§ Quoted passage
OpenSearch/docs/java-api/bulk.asciidoc

[[bulk]]
== Bulk API

The bulk API allows one to index and delete several documents in a
single request. Here is a sample usage:

[source,java]
--------------------------------------------------
import static org.elasticsearch.common.xcontent.XContentFactory.*;

BulkRequestBuilder bulkRequest = client.prepareBulk();

// either use client#prepare, or use Requests# to directly build index/delete requests
bulkRequest.add(client.prepareIndex("twitter", "tweet", "1")
        .setSource(jsonBuilder()
                    .startObject()
                        .field("user", "kimchy")
                        .field("postDate", new Date())
                        .field("message", "trying out Elasticsearch")
                    .endObject()
                  )
        );

bulkRequest.add(client.prepareIndex("twitter", "tweet", "2")
        .setSource(jsonBuilder()
                    .startObject()
                        .field("user", "kimchy")
                        .field("postDate", new Date())
                        .field("message", "another post")
                    .endObject()
                  )
        );
        
BulkResponse bulkResponse = bulkRequest.execute().actionGet();
if (bulkResponse.hasFailures()) {
    // process failures by iterating through each bulk response item
}
--------------------------------------------------

[float]
== Using Bulk Processor

The `BulkProcessor` class offers a simple interface to flush bulk operations automatically based on the number or size
of requests, or after a given period.

To use it, first create a `BulkProcessor` instance:

[source,java]
--------------------------------------------------
import org.elasticsearch.action.bulk.BulkProcessor;
import org.elasticsearch.common.unit.ByteSizeUnit;
import org.elasticsearch.common.unit.ByteSizeValue;

BulkProcessor bulkProcessor = BulkProcessor.builder(
        client,  <1>
        new BulkProcessor.Listener() {
            @Override
            public void beforeBulk(long executionId,
                                   BulkRequest request) { ... } <2>

            @Override
            public void afterBulk(long executionId,
                                  BulkRequest request,
                                  BulkResponse response) { ... } <3>

            @Override
            public void afterBulk(long executionId,
                                  BulkRequest request,
                                  Throwable failure) { ... } <4>
        })

§ Stored data
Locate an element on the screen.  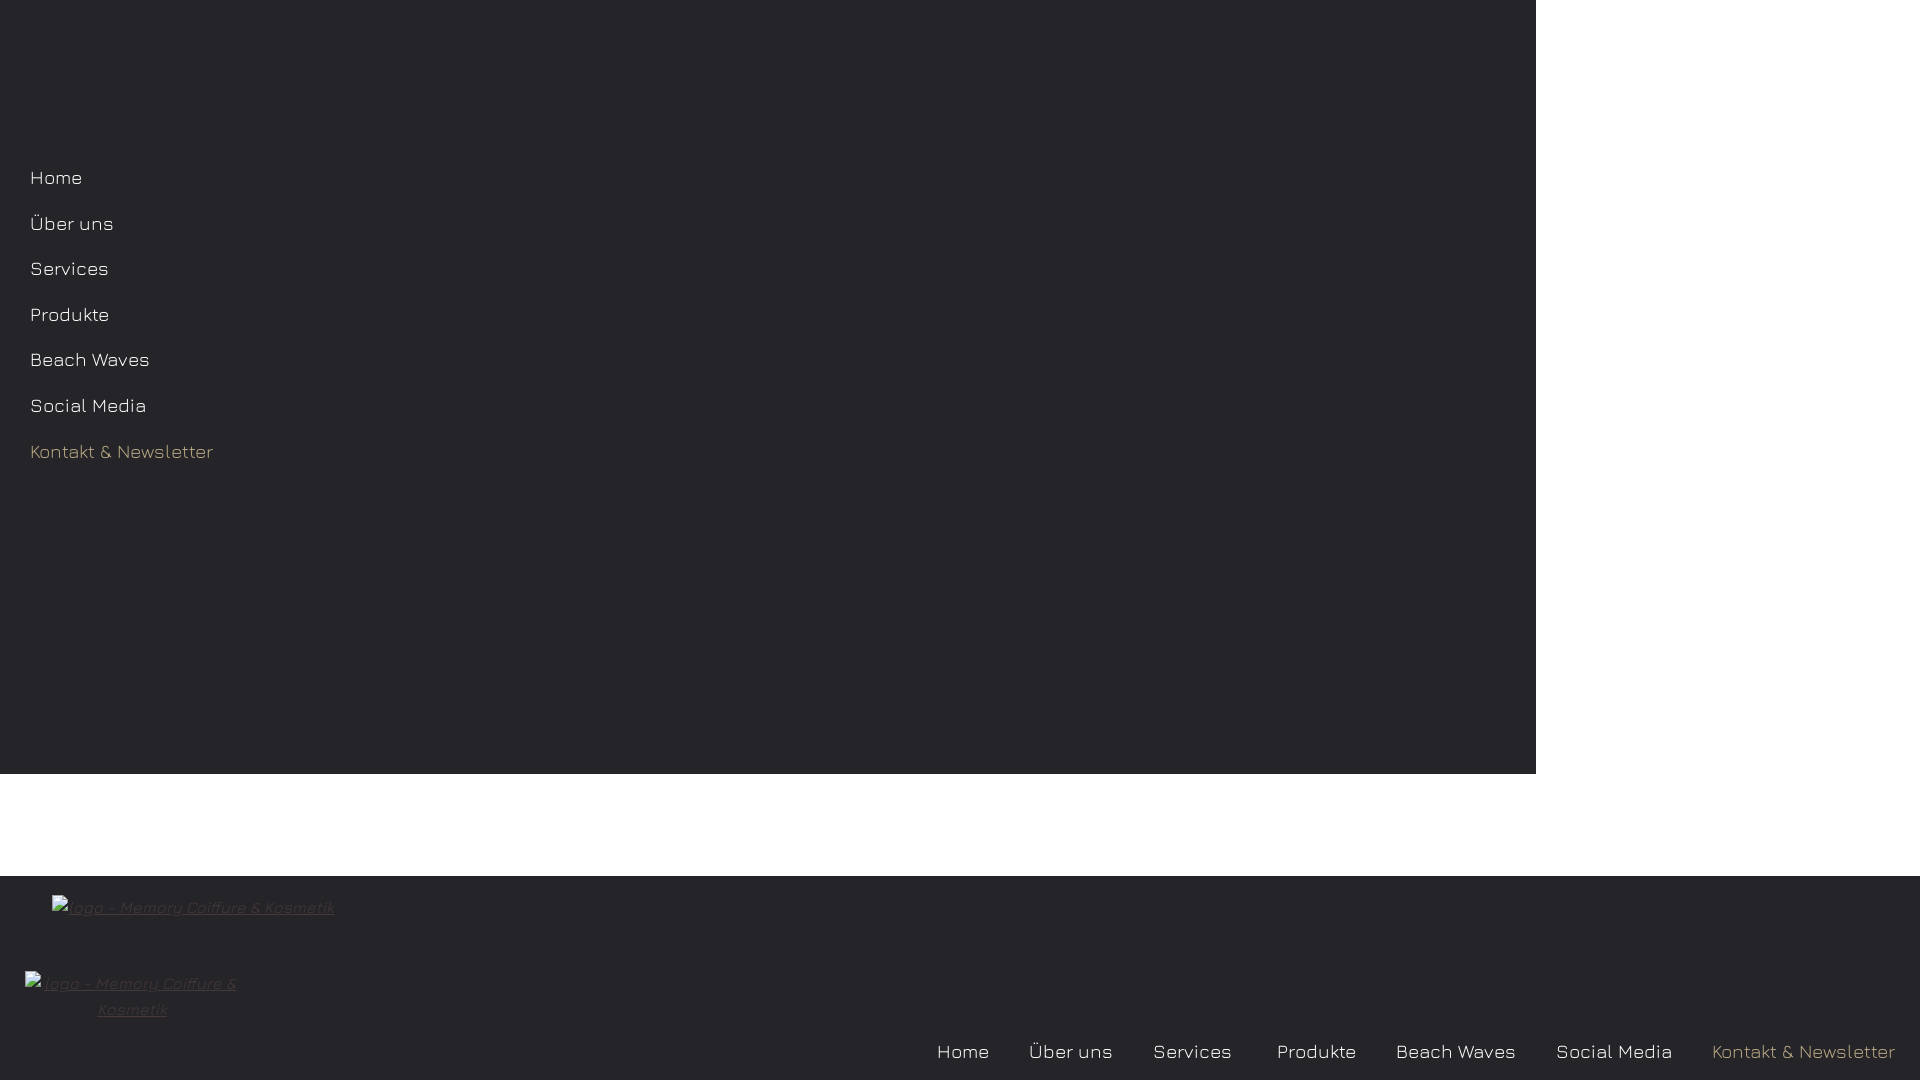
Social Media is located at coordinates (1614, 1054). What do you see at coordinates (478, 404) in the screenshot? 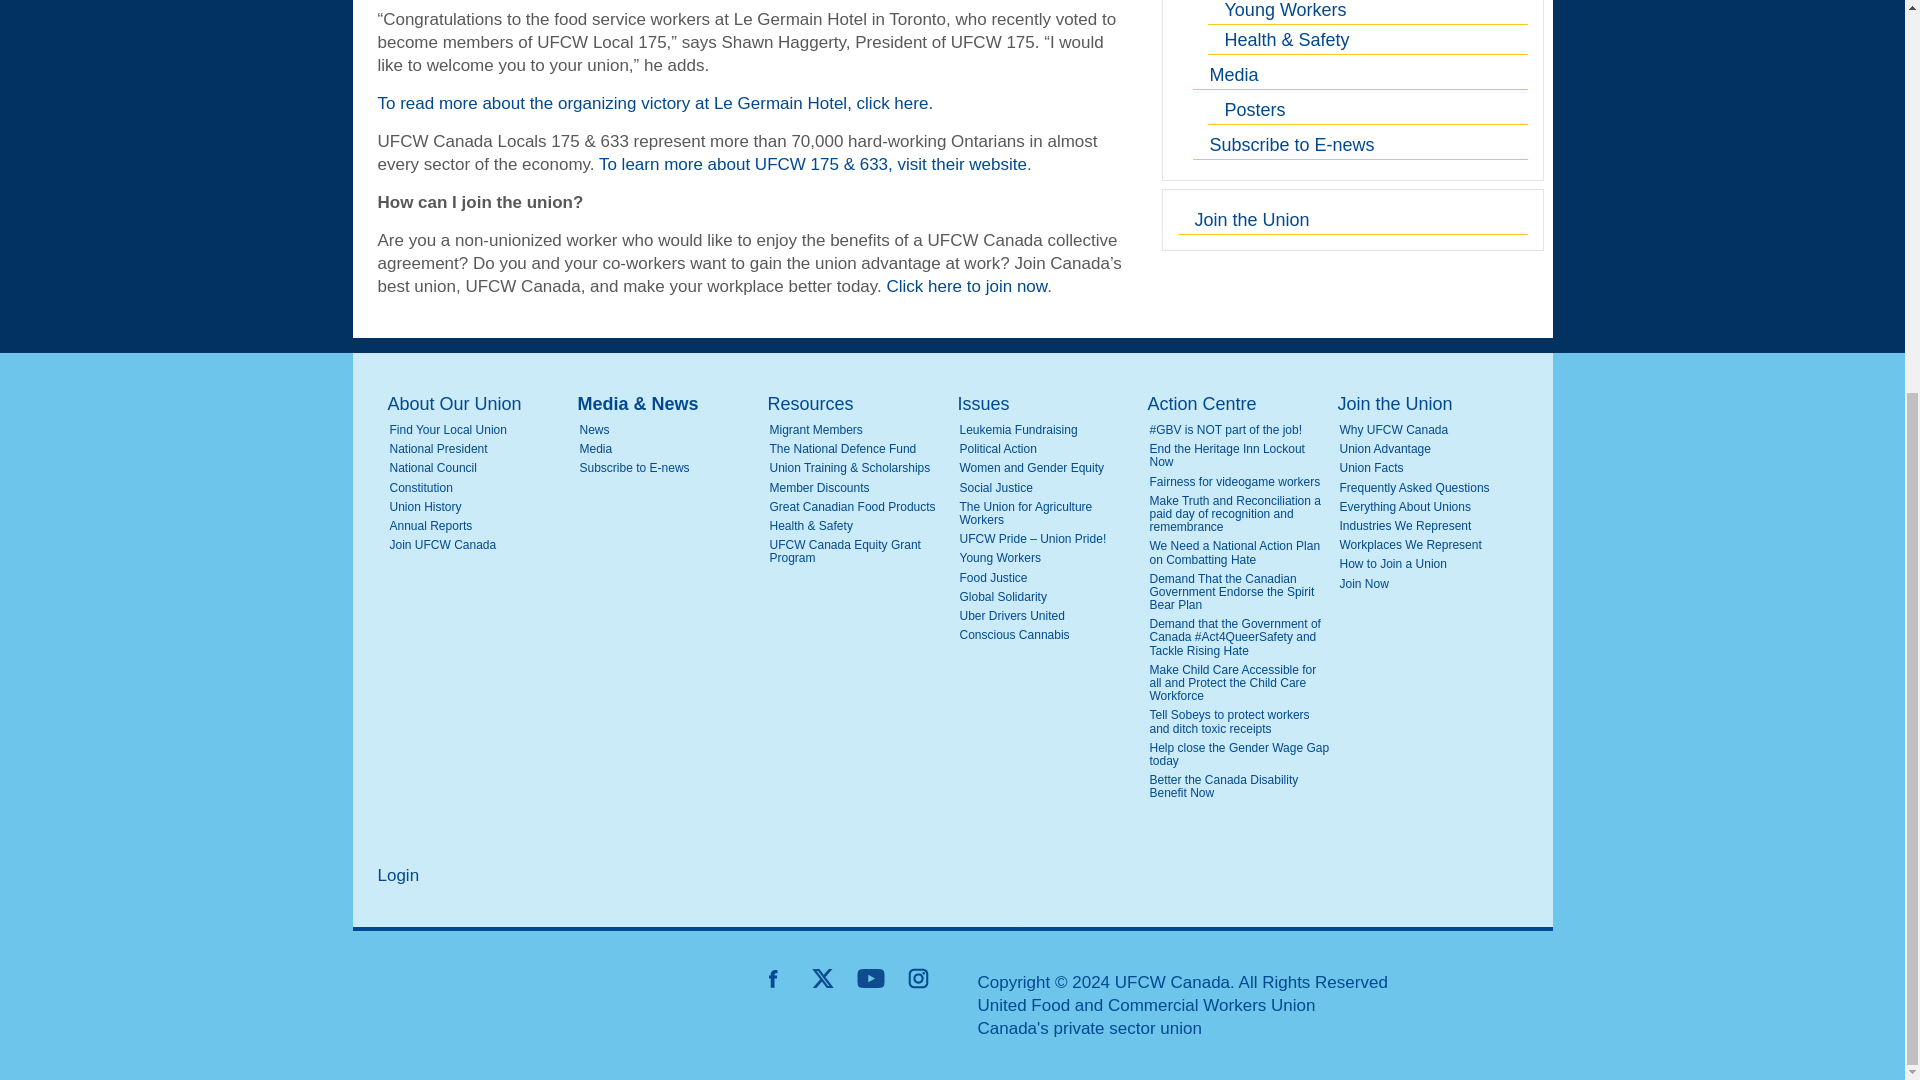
==
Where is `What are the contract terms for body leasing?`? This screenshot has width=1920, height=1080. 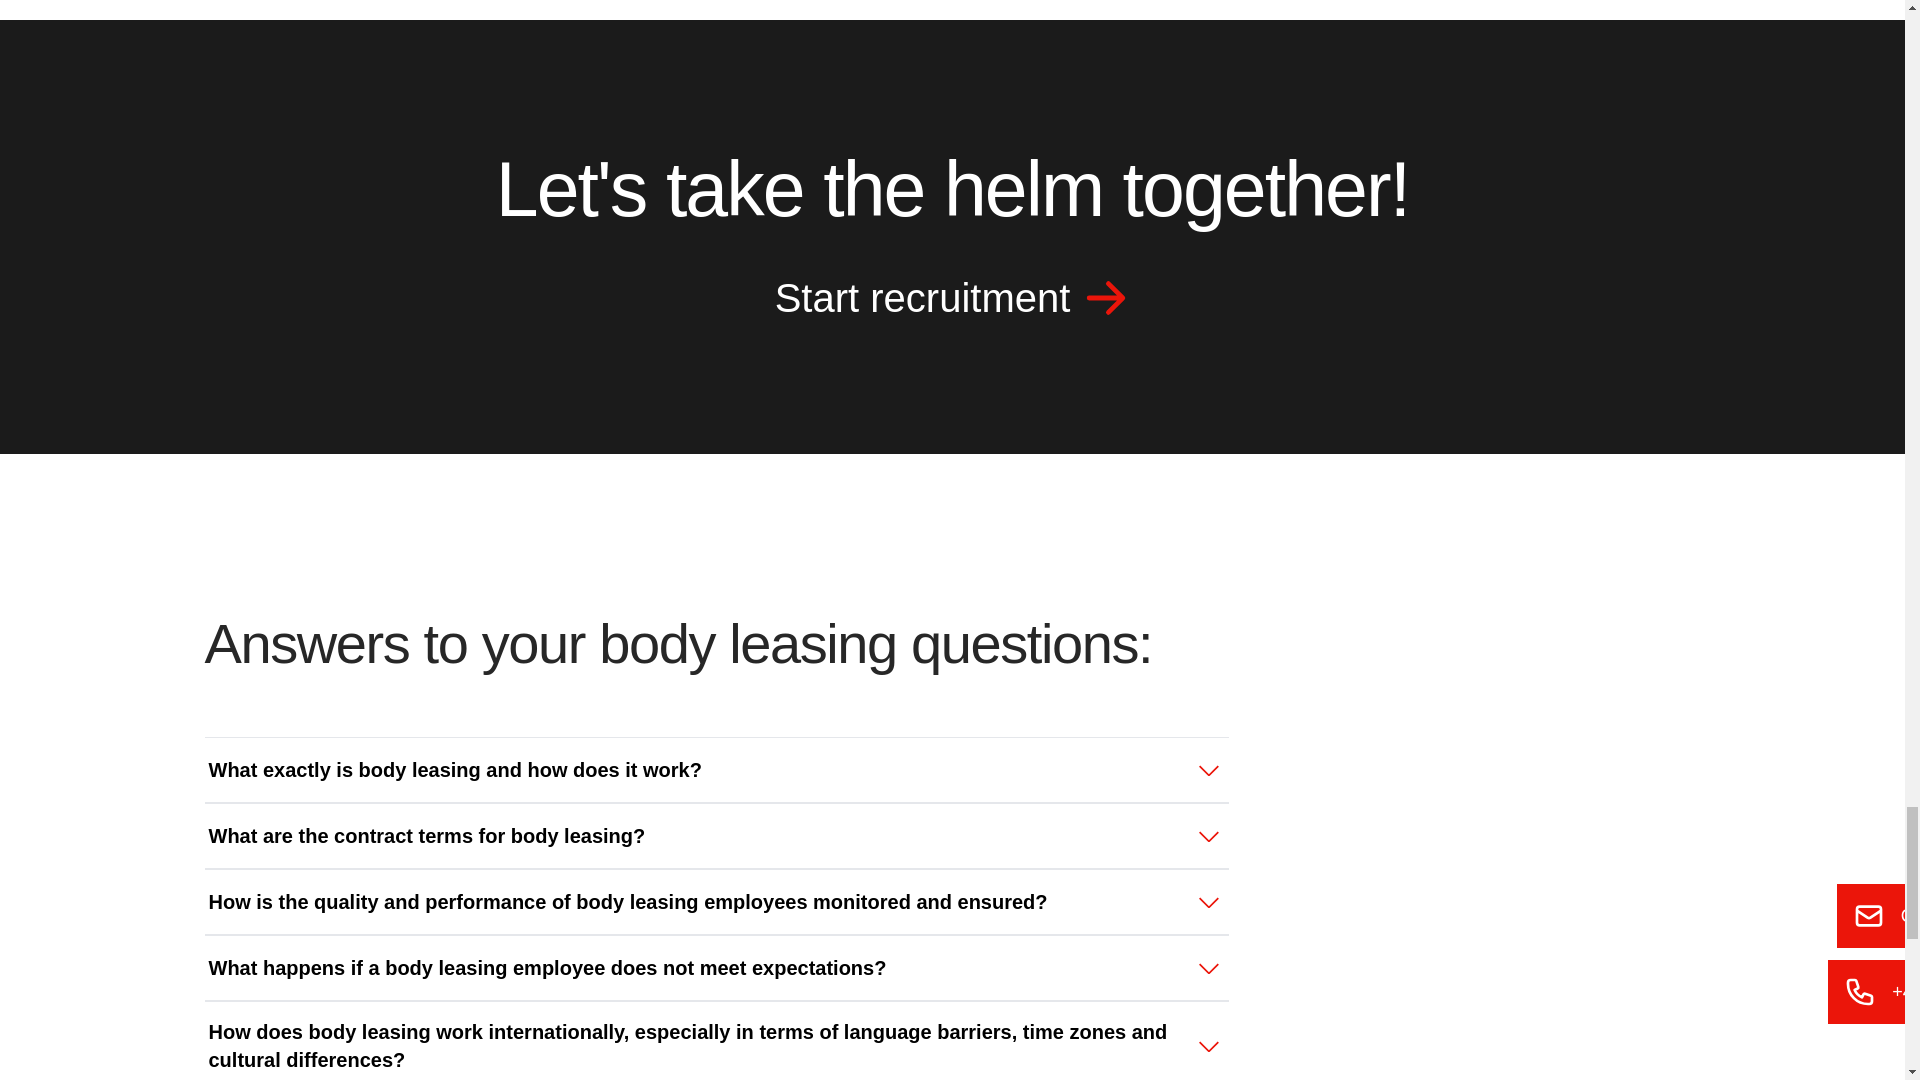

§ Problems to solve
1. According to the Bulk API documentation, what triggers the `BulkProcessor` class to flush bulk operations automatically?
2. Carry on writing the Bulk API documentation from the point where it stops.
None of the data is needed here.

§ Responses for each task
1. The number or size of requests, or the passing of a given period.

2.
        .setBulkActions(10000) <5>
        .setBulkSize(new ByteSizeValue(1, ByteSizeUnit.GB)) <6>
        .setFlushInterval(TimeValue.timeValueSeconds(5)) <7>
        .setConcurrentRequests(1) <8>
        .build();
--------------------------------------------------
<1> Add your elasticsearch client
<2> This method is called just before bulk is executed. You can for example see the numberOfActions with
    `request.numberOfActions()`
<3> This method is called after bulk execution. You can for example check if there was some failing requests
    with `response.hasFailures()`
<4> This method is called when the bulk failed and raised a `Throwable`
<5> We want to execute the bulk every 10 000 requests
<6> We want to flush the bulk every 1gb
<7> We want to flush the bulk every 5 seconds whatever the number of requests
<8> Set the number of concurrent requests. A value of 0 means that only a single request will  be allowed to be
    executed. A value of 1 means 1 concurrent request is allowed to be executed while accumulating new bulk requests.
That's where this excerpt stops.